02 Feb The charts are making a strong case for Tesla heading into earnings
Tesla is set to report earnings Wednesday, and TradingAnalysis.com founder Todd Gordon says the charts are making a strong bullish case for the stock going into the event.
“Tesla’s looking very good heading into earnings on Feb. 7,” the trader said Friday on CNBC’s “Trading Nation.” “I like the technical position and I like the implied volatility of these options heading into earnings.”
Gordon is referring specifically to the Elliott wave theory, which posits that stocks tend to move in a five-wave pattern. The trader believes that after seeing two rallies and two pullbacks, Tesla is in the middle of a fifth wave that will see it head up to complete its Elliott wave cycle.

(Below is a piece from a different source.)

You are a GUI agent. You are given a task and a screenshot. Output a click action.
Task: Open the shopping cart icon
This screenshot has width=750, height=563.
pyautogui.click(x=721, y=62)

“So heading into 2018 and into 2019, I’m bullish on this stock for a move up,” he said, predicting that Tesla could even be close to $500 by the end of that wave.
Since the electric-car maker is scheduled to report earnings Wednesday, Gordon is looking to sell a bullish put spread given the spike in implied volatility heading into the event. He wants to sell the February 9 weekly 350-strike put and buy the February 9 weekly 345-strike put for a credit of $2.23. This means that if Tesla closes above $350 on Feb. 9 expiration, then Gordon would make a maximum profit of $223.
However, if Tesla were to close below $345 on that day, Gordon would face a maximum loss of $277. On Friday, the stock was trading at about $345, below the break-even level of $347.95.
Tesla is up 11 percent year to date.